L'infermiera punge il ditino paffuto - la piccola aggrotta la fronte, ma incredibilmente non scoppia a piangere - e poi tutti gli occhi si inchiodano ai due pezzetti di plastica bianca posati sul tavolino, uno accanto all'altro (per sicurezza, l'ultimo controllo viene eseguito con due test di tipo diverso).
Trascorrono un paio di minuti durante i quali la bimba osserva svagata fuori dalla finestra.
Poi l'infermiera si china sui due test, se li avvicina al volto e... si concede un largo sorriso.
"Signora, sua figlia è sieronegativa! Attenda un minuto che le stampo il certificato."
Difficile descrivere il seguito: la madre che, piangendo di gioia, afferra la piccola sotto le ascelle e la fa danzare tra le proprie braccia, riempiendole il visino di baci, mormorando a bassa voce in portoghese una litania di ringraziamento. La bambina che, perplessa, accoglie l'entusiasmo materno come un piacevole, per quanto inspiegabile, diversivo.

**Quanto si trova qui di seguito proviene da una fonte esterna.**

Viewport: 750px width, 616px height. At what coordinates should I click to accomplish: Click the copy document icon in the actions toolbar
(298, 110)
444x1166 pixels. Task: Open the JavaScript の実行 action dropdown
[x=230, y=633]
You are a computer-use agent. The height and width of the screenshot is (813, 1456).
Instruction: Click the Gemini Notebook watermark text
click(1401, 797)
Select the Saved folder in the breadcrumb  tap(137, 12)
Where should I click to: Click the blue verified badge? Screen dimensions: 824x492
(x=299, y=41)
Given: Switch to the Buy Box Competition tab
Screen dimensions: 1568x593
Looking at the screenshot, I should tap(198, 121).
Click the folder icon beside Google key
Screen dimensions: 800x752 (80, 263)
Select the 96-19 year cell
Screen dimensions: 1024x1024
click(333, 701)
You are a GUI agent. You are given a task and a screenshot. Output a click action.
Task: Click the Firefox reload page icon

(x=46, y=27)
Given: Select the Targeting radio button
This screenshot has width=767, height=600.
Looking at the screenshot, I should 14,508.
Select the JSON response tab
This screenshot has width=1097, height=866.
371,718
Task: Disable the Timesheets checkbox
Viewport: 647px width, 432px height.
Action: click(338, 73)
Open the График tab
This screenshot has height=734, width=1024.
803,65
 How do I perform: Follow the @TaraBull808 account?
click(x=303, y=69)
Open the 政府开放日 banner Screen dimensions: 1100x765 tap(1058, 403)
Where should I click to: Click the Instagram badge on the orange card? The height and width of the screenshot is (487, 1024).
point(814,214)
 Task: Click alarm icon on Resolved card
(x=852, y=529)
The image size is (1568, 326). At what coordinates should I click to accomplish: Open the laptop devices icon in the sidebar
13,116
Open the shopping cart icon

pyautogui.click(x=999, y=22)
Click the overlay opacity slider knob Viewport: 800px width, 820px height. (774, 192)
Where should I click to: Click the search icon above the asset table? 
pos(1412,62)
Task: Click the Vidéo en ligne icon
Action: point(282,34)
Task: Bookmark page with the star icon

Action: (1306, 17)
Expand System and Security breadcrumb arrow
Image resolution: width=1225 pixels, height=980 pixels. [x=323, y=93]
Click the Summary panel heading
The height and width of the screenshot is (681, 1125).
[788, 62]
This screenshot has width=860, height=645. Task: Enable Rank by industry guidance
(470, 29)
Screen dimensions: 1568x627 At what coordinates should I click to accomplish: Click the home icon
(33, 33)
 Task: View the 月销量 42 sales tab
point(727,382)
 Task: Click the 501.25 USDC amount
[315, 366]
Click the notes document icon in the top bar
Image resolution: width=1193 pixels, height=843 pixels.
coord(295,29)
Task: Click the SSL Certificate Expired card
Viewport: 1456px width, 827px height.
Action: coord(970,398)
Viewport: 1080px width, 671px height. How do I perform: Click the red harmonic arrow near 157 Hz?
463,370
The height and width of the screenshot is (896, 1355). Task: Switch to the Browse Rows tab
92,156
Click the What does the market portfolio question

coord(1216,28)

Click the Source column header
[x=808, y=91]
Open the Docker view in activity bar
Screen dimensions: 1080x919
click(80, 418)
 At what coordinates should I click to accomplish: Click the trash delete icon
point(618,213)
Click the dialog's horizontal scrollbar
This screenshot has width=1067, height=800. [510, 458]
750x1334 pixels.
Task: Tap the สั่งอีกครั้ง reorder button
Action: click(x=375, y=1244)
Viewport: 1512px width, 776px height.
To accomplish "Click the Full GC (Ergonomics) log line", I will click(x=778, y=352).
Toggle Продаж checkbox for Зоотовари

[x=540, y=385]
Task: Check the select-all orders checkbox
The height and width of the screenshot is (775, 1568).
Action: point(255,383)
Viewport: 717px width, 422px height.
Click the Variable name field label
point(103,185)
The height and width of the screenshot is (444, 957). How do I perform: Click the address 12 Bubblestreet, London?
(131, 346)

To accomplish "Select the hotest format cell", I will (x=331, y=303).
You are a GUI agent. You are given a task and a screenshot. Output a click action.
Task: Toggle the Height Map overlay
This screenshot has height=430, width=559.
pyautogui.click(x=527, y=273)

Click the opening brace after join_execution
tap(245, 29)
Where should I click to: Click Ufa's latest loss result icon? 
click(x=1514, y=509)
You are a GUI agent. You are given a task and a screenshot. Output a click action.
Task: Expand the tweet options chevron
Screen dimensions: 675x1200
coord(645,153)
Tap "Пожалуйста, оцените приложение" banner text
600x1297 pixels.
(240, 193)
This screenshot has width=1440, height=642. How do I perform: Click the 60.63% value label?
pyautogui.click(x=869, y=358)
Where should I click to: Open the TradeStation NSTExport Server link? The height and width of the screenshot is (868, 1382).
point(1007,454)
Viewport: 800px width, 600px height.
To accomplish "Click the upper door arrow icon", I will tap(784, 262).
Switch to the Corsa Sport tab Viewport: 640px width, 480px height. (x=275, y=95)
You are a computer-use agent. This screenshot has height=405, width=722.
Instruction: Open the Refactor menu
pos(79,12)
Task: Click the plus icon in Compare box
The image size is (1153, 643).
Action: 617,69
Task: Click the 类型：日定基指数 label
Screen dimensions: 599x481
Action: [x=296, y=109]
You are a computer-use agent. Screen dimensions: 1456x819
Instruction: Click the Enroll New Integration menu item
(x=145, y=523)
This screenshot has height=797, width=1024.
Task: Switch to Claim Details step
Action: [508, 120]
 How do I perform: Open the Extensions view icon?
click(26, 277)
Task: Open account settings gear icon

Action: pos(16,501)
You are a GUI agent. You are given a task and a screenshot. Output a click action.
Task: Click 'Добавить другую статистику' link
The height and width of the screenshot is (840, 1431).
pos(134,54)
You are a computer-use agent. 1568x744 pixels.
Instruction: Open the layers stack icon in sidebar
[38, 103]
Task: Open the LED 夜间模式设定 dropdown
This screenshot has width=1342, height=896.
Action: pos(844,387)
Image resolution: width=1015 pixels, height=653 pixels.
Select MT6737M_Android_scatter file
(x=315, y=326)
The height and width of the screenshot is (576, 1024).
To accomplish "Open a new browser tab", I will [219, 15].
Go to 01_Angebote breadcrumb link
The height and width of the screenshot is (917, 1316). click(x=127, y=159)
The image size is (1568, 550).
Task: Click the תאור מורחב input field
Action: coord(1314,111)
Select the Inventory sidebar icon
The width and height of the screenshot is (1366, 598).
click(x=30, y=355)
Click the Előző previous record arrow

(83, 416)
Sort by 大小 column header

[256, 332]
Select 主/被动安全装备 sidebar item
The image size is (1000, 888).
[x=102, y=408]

Un pacchetto di biscotti spunta dalla borsetta e passa di mano in mano a mo' di festeggiamento, rivelando tutta la tenace speranza di una madre che, nonostante la paura di una sconfitta, aveva portato da casa l'occorrente per celebrare la vittoria.
Questa è la scena che mi porto dietro dal Mozambico e dal centro Dream, come emblema e incentivo per la lotta contro la malattia, e contro la povertà e l'ignoranza che della malattia sono i fedeli alleati.
Questa splendida esperienza - tutto ciò che ho imparato, tutte le persone che ho incontrato - è stata resa possibile grazie al generoso sostegno delle associazioni "Nico e i frutti del chicco" e "Luconlus", a cui va tutta la mia gratitudine.